● What you are asked to do
Please retype the entries below exactly as they are written.

[Entries taken from a collection]
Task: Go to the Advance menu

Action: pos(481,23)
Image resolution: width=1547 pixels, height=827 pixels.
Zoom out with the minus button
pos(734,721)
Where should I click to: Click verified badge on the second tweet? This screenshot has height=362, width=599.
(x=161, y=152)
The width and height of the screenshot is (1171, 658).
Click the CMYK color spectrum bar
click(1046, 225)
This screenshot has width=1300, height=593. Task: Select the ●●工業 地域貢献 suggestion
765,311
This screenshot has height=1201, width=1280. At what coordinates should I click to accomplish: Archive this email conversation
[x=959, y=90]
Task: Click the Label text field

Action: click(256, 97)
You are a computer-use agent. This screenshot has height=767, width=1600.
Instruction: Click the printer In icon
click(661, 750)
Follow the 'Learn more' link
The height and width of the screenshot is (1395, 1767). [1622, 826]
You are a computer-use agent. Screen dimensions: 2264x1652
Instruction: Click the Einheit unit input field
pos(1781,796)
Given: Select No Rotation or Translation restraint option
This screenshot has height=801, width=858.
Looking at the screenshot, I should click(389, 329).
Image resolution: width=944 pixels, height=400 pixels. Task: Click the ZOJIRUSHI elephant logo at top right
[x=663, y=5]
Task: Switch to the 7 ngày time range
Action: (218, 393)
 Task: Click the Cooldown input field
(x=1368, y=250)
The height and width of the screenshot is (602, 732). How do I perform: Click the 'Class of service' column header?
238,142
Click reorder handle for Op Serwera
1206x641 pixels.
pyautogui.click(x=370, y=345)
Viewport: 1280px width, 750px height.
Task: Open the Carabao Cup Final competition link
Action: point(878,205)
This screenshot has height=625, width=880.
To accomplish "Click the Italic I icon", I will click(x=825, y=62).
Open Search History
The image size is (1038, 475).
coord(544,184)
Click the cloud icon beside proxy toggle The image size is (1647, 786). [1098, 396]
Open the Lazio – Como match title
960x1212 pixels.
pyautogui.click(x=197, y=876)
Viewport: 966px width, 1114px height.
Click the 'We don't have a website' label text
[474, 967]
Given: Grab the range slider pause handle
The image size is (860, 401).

● The answer
Task: Go to the Advance menu

Action: pos(481,23)
Image resolution: width=1547 pixels, height=827 pixels.
Zoom out with the minus button
pos(734,721)
Where should I click to: Click verified badge on the second tweet? This screenshot has height=362, width=599.
(x=161, y=152)
The width and height of the screenshot is (1171, 658).
Click the CMYK color spectrum bar
click(1046, 225)
This screenshot has width=1300, height=593. Task: Select the ●●工業 地域貢献 suggestion
765,311
This screenshot has height=1201, width=1280. At what coordinates should I click to accomplish: Archive this email conversation
[x=959, y=90]
Task: Click the Label text field

Action: click(256, 97)
You are a computer-use agent. This screenshot has height=767, width=1600.
Instruction: Click the printer In icon
click(661, 750)
Follow the 'Learn more' link
The height and width of the screenshot is (1395, 1767). [1622, 826]
You are a computer-use agent. Screen dimensions: 2264x1652
Instruction: Click the Einheit unit input field
pos(1781,796)
Given: Select No Rotation or Translation restraint option
This screenshot has height=801, width=858.
Looking at the screenshot, I should click(389, 329).
Image resolution: width=944 pixels, height=400 pixels. Task: Click the ZOJIRUSHI elephant logo at top right
[x=663, y=5]
Task: Switch to the 7 ngày time range
Action: (218, 393)
 Task: Click the Cooldown input field
(x=1368, y=250)
The height and width of the screenshot is (602, 732). How do I perform: Click the 'Class of service' column header?
238,142
Click reorder handle for Op Serwera
1206x641 pixels.
pyautogui.click(x=370, y=345)
Viewport: 1280px width, 750px height.
Task: Open the Carabao Cup Final competition link
Action: point(878,205)
This screenshot has height=625, width=880.
To accomplish "Click the Italic I icon", I will click(x=825, y=62).
Open Search History
The image size is (1038, 475).
coord(544,184)
Click the cloud icon beside proxy toggle The image size is (1647, 786). [1098, 396]
Open the Lazio – Como match title
960x1212 pixels.
pyautogui.click(x=197, y=876)
Viewport: 966px width, 1114px height.
Click the 'We don't have a website' label text
[474, 967]
Given: Grab the range slider pause handle
The image size is (860, 401).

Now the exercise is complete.